Deep Learning for Motion Classification in Ankle Exoskeletons Using Surface EMG and IMU Signals

TL;DR

This study develops a deep learning-based system combining IMU and sEMG sensors for accurate, real-time motion classification in ankle exoskeletons, demonstrating high accuracy, transfer learning capabilities, and robustness to sensor failures.

Contribution

It introduces a novel sensor fusion framework with CNNs and LSTMs for motion prediction, including transfer learning for new users and robustness to sensor failures.

Findings

CNNs achieved 96.5% accuracy in motion classification.

Transfer learning enabled accurate new subject classification with minimal data.

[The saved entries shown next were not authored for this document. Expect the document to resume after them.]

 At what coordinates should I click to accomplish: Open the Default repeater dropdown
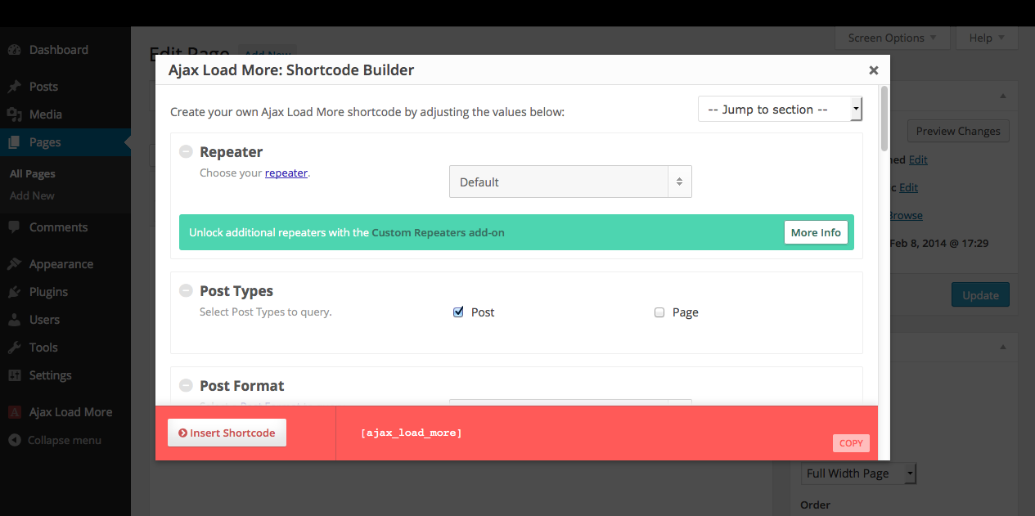pyautogui.click(x=570, y=182)
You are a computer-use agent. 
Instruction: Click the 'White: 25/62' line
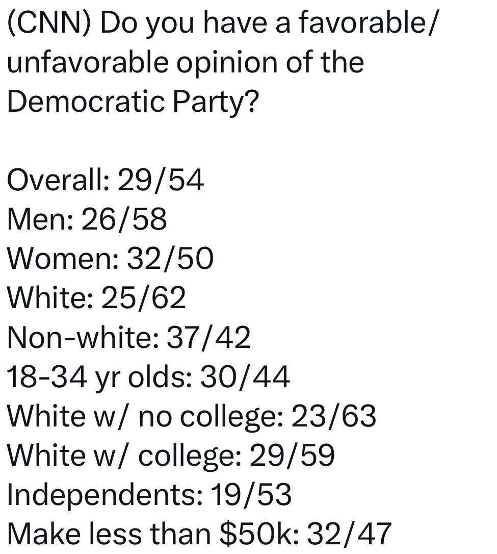click(96, 298)
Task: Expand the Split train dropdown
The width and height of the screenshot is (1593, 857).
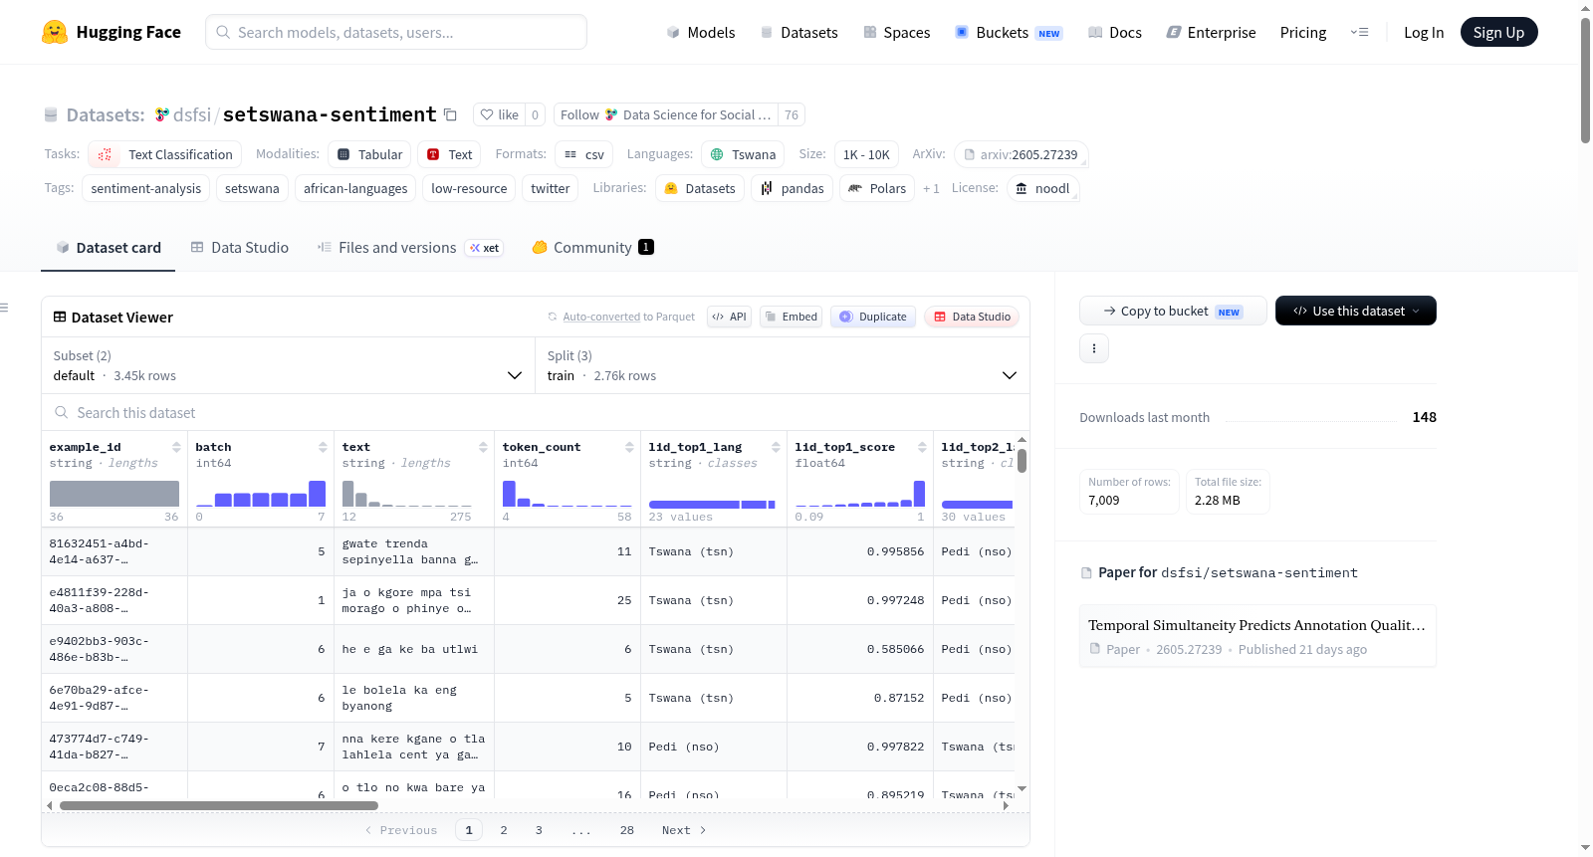Action: point(783,365)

System remained reliable despite sensor signal loss.

Abstract

Ankle exoskeletons have garnered considerable interest for their potential to enhance mobility and reduce fall risks, particularly among the aging population. The efficacy of these devices relies on accurate real-time prediction of the user's intended movements through sensor-based inputs. This paper presents a novel motion prediction framework that integrates three Inertial Measurement Units (IMUs) and eight surface Electromyography (sEMG) sensors to capture both kinematic and muscular activity data. A comprehensive set of activities, representative of everyday movements in barrier-free environments, was recorded for the purpose. Our findings reveal that Convolutional Neural Networks (CNNs) slightly outperform Long Short-Term Memory (LSTM) networks on a dataset of five motion tasks, achieving classification accuracies of $96.5 \pm 0.8 \%$ and $87.5 \pm 2.9 \%$, respectively. Furthermore, we demonstrate the system's proficiency in transfer learning, enabling accurate motion classification for new subjects using just ten samples per class for finetuning. The robustness of the model is demonstrated by its resilience to sensor failures resulting in absent signals, maintaining reliable performance in real-world scenarios. These results underscore the potential of deep learning algorithms to enhance the functionality and safety of ankle exoskeletons, ultimately improving their usability in daily life.